When I was unloaded, I made my way to the second place, which was further up the main road, on a town street. This road was a total mess. Solid ice. I somehow kept the truck going in a more or less straight line, then found that I couldn't get into the driveway at all. Another truck was occupying it, and somebody's damned 4-wheeled van was parked smack in the middle of the strip that's built so we'll have the space to turn our trailers around and get them aimed toward the dock doors. He couldn't get in for the van, the van couldn't get out because he was blocking the driveway, and I was sitting in the road out front, watching this Mexican standoff play out. I gingerly manuevered as far over on the shoulder as I dared, to give any other vehicles room to get by me.

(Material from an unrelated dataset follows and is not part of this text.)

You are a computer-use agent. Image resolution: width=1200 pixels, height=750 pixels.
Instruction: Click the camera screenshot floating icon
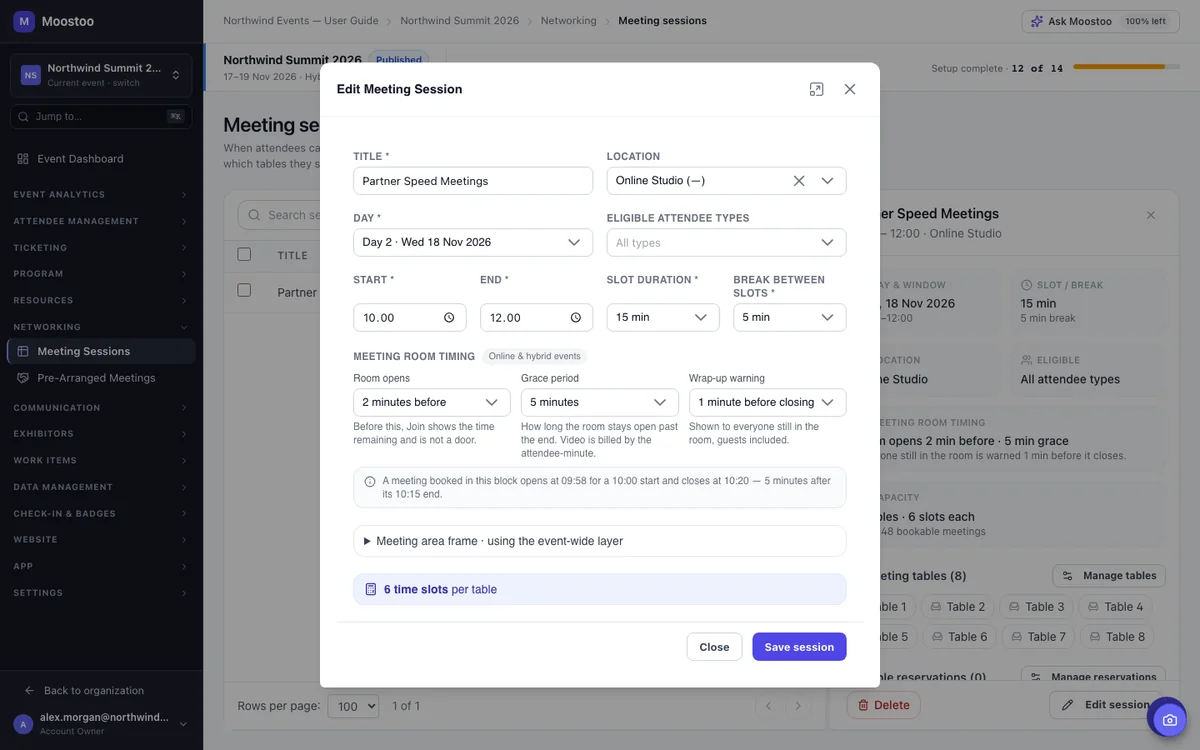click(1169, 719)
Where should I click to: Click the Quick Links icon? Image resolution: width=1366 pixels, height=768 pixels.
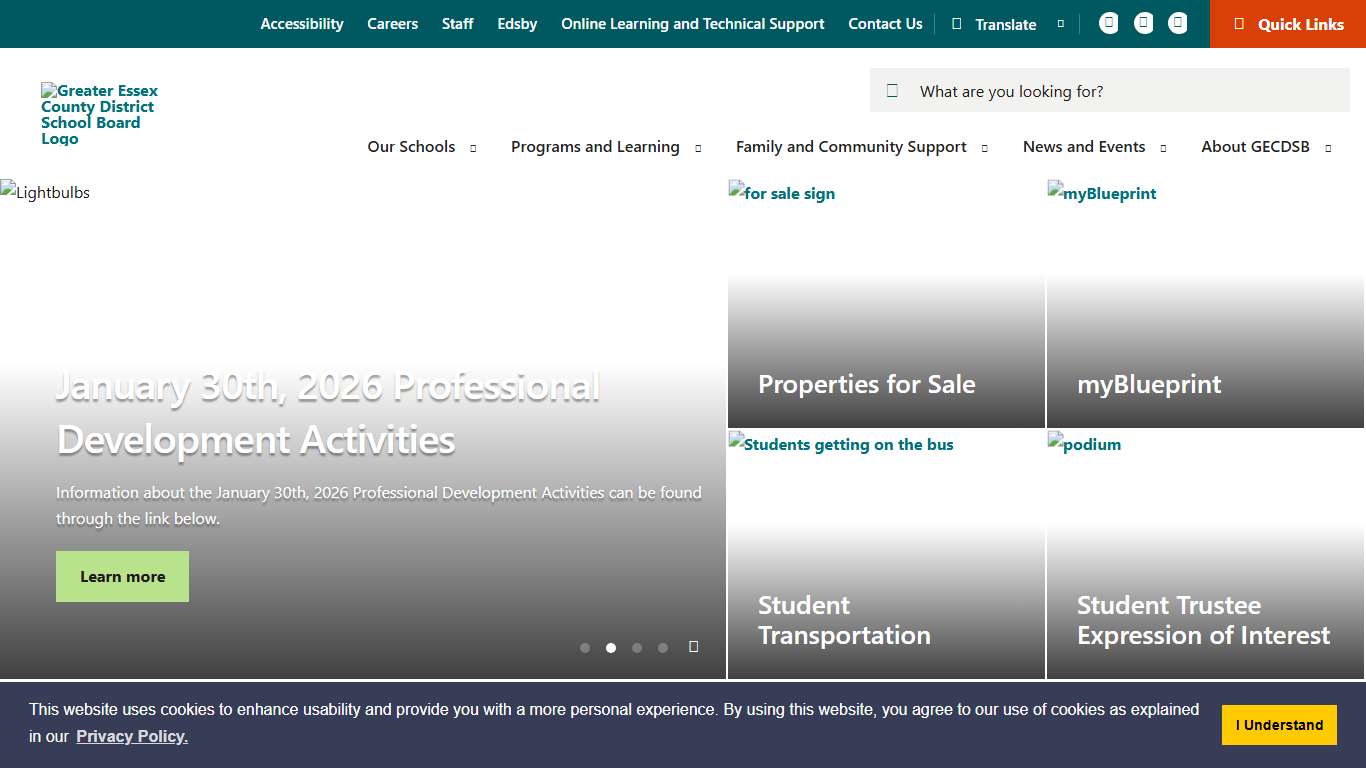click(x=1241, y=23)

It was almost 45 minutes before I got in there. First, the van moved over, so the truck could roll down and turn into the strip he was sitting on. Then, the van left. The other truck then got stuck on the ice and sat there spinning his wheels hopelessly. Employees arrived with bags of salt and he backed partway into the dock, then headed out the driveway, where he became stuck again. It turned out that he had gone to the wrong building, just as I'd done earlier, and was trying to get back out of there. More salt was applied and he finally made it back onto the road. I backed up, giving him the space he needed to get by me.

Finally, it was my turn, and I had no problem. The drive was well-salted by now, so it was smooth sailing all the way, going in or getting out. Except by then the sun had come out and was hitting the icy road and it was even more treacherous this time. But I made it to the main road and made it over here to this truckstop in Webster City, Iowa, where I pick up a load today that will take me to sunny Alabama on Wednesday. Or rainy. Or anything but icy!!